The gargantuan scope of Operational Risk Management
What constitutes Operational Risk (OR)? Just about anything. It can be as localised as a plumbing problem that makes the office toilets unusable,
or new software that disrupts office systems across the organisation and its subsidiaries in different jurisdictions while making it difficult for customers to transact online. OR can be a nightmare, but with vigilance, care, planning and the application of Operational Risk Management (ORM) principles, organisations can mitigate nightmarish scenarios and minimise the fallout from risks that come with the territory. That’s what OR is: the risk of losses because of inadequate or failed processes, people and systems, or external events.
From the definition, it is clear that the scope of ORM, like the problems it must manage, is extensive. With ORM, there is no “higher risk, higher return” option either. High risk is always bad, with ORM; the less operational risk there is for the organisation to deal with, the better. More risk inevitably means that things will get worse. On top of that, operational risks are constantly changing, shifting in intensity and consequence. What starts out as a minor operational risk may balloon into a major one in a matter of hours, such as heavy rain in one part of the country which then delays deliveries of much-needed manufacturing components.

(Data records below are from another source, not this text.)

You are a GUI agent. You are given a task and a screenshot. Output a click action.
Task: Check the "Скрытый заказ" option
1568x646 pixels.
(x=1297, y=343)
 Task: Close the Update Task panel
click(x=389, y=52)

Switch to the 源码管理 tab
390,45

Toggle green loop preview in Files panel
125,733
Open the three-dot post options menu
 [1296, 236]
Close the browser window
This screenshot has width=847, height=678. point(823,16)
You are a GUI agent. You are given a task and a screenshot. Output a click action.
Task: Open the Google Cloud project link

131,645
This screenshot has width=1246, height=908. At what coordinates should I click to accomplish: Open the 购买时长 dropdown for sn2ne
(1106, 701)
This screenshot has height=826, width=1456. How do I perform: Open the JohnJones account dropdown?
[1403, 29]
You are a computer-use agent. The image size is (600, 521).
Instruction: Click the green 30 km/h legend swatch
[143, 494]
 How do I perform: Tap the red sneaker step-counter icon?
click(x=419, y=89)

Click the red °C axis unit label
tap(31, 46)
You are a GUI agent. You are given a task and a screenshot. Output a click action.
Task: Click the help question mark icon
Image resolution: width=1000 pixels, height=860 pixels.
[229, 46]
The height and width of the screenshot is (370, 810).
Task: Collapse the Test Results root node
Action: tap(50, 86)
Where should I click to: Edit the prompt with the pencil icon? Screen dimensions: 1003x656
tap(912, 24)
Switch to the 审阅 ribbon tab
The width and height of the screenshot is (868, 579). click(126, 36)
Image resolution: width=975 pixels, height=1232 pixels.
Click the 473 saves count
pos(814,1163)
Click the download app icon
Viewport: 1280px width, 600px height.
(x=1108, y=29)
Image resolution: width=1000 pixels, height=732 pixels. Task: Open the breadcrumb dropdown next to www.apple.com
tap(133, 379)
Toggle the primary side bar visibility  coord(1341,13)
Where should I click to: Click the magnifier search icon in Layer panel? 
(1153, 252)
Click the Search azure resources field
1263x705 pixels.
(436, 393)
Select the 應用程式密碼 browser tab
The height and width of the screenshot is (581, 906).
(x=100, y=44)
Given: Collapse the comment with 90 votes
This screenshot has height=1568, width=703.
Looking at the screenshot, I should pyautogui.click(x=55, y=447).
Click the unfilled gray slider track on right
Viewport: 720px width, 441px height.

Some parts of an organisation may appear to be more prone to operational risk than others but overall uncertainty and the speed at which events occur, are two reasons why ORM cannot be strategised for or implemented more in one subsidiary, business unit or department at the expense of others. ORM has to be a balanced, organisation-wide effort. If each unit undertakes its own ORM, it increases the possibility of duplicating mitigative/preventive efforts; or, even worse, one measure may end up cancelling out another. ORM will definitely not work if everyone keeps to their own silos. It has to be an integrated effort as operations affect all aspects of an enterprise.
However, the need for integration notwithstanding, there should be clear ownership of operational risk wherever it is applied. This requires the appointment of people who will be responsible for ORM, who understand the operational risks that confront each subsidiary, unit or department. They need to identify the risks in their respective areas, and faithfully report the risk events which happen regardless of how bad it could make them appear. Operational risk is all-pervasive; things will happen regardless of how many mitigative measures are in place. The risk will remain, although the severity of the impact may be mitigated if proper steps are taken beforehand.
There is no denying that ORM is a gargantuan task but broken down into its different components, it becomes doable. ORM is an ongoing activity because situations and environments continuously experience change; there should be a review/feedback component built into ORM for evaluation of the measures taken. The organisation’s Risk and Control Self-Assessment (RCSA) should be applied, to determine what ORM components need tweaking. Remember that prevention is always better than intervention; constant monitoring is necessary – not only to ensure that things are running as intended, but also for an eye to be kept on monitoring the cost of ORM.
“What gets measured gets managed” applies here. This need for consistent, ongoing vigilance where ORM is concerned, makes it necessary for risk professionals to be at the forefront of developing the organisation’s risk policy, and ensuring that it is aligned with controls. Overall, the idea is to maintain oversight so as to keep the organisation running smoothly, regardless of the dynamics of the environment it operates in. Everyone in the organisation needs to be aware of the operational risks they face in their particular area, and how it ties in with the overarching risks of the firm. And they need to realise that sharing information is more effective than keeping it carefully under wraps.